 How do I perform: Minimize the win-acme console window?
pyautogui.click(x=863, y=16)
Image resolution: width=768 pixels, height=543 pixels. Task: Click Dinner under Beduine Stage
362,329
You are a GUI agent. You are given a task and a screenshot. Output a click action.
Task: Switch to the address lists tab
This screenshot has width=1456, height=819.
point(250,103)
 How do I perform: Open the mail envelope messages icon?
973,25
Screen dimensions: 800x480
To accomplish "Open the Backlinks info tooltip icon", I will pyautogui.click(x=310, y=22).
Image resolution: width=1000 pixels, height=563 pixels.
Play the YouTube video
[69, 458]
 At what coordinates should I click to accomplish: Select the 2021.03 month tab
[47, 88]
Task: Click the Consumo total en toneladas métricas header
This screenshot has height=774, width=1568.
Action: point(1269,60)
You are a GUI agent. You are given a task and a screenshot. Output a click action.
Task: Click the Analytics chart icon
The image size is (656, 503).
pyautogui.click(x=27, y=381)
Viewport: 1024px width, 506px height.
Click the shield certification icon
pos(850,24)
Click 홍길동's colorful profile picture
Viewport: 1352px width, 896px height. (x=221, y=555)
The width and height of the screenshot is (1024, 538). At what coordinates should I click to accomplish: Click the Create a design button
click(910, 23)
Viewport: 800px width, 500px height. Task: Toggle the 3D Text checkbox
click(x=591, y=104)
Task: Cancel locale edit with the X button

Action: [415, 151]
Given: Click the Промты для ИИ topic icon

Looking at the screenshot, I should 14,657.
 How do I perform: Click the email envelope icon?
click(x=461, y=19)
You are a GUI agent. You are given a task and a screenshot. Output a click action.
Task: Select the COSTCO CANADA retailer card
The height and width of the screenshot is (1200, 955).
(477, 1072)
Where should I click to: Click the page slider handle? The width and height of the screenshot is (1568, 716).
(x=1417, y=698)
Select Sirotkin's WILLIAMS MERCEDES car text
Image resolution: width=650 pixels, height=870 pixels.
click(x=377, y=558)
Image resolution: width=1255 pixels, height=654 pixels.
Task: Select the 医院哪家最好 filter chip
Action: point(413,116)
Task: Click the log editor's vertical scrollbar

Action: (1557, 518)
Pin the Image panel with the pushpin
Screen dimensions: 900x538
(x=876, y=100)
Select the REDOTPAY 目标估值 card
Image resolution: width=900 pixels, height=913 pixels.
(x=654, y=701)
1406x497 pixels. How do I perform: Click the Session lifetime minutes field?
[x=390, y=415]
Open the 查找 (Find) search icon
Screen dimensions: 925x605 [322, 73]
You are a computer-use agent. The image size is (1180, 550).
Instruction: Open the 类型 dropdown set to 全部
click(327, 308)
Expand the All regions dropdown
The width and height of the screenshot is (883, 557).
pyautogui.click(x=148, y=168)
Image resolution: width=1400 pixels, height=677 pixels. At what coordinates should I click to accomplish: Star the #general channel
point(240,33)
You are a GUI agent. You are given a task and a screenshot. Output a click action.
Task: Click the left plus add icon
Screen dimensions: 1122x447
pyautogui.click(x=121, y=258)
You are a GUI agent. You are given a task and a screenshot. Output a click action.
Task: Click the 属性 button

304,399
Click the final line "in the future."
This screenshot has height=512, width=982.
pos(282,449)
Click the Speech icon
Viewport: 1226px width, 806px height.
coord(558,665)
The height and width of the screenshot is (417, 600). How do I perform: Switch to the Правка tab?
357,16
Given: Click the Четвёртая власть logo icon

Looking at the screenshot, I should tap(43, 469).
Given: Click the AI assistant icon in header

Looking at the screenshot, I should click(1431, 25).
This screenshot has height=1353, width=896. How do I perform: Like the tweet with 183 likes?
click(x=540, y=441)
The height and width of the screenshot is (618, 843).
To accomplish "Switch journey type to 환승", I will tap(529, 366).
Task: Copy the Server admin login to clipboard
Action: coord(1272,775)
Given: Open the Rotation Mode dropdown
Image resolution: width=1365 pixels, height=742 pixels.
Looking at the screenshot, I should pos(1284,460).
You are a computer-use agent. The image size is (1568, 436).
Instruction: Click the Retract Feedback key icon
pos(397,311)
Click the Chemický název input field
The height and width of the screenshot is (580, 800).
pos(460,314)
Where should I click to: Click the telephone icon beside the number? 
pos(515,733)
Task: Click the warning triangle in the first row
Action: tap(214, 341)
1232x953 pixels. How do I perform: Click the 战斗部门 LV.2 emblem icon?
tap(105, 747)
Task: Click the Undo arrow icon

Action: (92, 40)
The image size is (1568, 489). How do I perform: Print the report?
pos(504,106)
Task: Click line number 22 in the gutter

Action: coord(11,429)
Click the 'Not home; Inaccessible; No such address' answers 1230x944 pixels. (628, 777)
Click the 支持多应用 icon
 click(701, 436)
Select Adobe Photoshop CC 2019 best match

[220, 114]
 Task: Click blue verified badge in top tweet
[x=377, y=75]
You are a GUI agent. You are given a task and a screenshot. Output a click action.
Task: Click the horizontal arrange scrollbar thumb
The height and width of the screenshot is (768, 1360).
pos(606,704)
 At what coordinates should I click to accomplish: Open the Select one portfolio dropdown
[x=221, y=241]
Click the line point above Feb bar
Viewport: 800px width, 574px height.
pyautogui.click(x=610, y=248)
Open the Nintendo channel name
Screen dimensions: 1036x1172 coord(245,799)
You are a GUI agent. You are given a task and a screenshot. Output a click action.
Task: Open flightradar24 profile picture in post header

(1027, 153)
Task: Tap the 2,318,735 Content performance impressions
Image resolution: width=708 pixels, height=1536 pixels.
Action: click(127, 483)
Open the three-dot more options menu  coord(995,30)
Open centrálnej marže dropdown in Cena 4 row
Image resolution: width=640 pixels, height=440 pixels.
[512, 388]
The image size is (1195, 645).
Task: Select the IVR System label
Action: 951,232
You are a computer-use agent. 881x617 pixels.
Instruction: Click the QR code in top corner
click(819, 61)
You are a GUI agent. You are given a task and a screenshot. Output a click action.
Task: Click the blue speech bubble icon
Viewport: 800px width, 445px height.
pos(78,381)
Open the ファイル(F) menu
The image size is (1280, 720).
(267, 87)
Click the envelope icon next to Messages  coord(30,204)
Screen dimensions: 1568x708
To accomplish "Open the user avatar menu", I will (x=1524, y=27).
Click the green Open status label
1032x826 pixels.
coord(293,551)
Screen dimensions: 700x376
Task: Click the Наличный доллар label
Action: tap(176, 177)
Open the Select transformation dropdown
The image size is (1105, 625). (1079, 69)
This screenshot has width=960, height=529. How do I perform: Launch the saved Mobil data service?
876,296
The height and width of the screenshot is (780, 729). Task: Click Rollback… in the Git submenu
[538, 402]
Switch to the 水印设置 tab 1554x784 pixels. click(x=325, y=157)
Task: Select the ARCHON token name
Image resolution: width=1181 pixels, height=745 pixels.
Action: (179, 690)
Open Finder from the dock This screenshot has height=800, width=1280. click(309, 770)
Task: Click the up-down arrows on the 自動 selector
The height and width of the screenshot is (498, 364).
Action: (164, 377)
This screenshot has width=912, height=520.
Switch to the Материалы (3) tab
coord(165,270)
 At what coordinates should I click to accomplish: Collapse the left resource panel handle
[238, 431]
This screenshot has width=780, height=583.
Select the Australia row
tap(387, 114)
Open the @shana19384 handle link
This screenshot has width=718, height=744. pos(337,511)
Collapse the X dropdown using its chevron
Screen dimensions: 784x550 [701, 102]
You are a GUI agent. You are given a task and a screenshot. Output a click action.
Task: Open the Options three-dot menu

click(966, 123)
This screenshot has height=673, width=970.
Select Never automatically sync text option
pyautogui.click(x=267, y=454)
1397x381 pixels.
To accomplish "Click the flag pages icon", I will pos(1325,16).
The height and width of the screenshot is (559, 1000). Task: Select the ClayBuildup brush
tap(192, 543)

----------------------------------------

### About this task
Gather all lines of the records that include the word "computer".

### Response for this exercise
You are a computer-use agent. The image size is (1180, 550).
You are a computer-use agent. The image size is (1568, 436).
You are a computer-use agent. 881x617 pixels.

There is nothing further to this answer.